* Goal *
Rewrite the records starting at the line that contains "Click the Power LED label" and ending at the line that contains "Viewport: 360px width, 399px height. tap(78, 297)", both lines included and requests kept, scaling each answer coordinate by 1.2 and rounding it to a whole number with halves going up. Leave every other number unchanged and output only these lines.

## start The data

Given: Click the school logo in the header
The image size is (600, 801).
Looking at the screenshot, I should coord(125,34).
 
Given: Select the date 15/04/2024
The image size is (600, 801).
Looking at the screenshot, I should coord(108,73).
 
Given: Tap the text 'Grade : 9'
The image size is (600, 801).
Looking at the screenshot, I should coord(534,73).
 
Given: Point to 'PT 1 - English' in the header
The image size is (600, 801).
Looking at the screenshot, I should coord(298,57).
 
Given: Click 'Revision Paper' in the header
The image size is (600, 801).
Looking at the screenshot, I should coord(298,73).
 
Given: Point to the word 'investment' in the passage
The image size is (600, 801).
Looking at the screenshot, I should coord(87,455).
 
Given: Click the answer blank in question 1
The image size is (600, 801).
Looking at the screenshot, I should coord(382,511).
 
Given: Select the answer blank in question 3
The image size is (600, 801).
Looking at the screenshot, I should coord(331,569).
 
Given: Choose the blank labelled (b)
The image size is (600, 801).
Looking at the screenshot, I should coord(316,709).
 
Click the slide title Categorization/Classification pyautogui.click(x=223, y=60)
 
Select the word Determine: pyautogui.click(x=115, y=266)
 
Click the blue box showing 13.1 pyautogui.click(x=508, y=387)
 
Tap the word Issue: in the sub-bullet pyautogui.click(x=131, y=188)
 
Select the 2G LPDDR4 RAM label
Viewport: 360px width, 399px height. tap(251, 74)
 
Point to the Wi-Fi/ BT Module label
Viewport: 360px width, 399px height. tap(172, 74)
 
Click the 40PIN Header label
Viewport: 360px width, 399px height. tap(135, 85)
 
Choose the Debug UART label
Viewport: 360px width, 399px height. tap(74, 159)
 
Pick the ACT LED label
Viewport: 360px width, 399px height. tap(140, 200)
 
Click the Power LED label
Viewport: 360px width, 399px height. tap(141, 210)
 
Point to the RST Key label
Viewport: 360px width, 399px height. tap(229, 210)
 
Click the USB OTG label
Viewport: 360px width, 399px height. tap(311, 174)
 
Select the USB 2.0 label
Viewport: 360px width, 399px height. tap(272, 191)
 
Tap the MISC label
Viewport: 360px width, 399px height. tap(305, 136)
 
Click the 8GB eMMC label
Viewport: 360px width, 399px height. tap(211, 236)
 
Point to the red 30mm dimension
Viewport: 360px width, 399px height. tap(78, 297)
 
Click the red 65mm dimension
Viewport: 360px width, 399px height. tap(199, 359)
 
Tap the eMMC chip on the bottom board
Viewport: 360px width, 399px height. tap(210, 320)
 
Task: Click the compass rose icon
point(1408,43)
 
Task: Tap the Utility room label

## end The data

* Solution to the problem *
Click the Power LED label
Viewport: 360px width, 399px height. tap(169, 252)
 
Point to the RST Key label
Viewport: 360px width, 399px height. tap(275, 252)
 
Click the USB OTG label
Viewport: 360px width, 399px height. tap(373, 209)
 
Select the USB 2.0 label
Viewport: 360px width, 399px height. tap(326, 229)
 
Tap the MISC label
Viewport: 360px width, 399px height. tap(366, 163)
 
Click the 8GB eMMC label
Viewport: 360px width, 399px height. tap(253, 283)
 
Point to the red 30mm dimension
Viewport: 360px width, 399px height. tap(94, 356)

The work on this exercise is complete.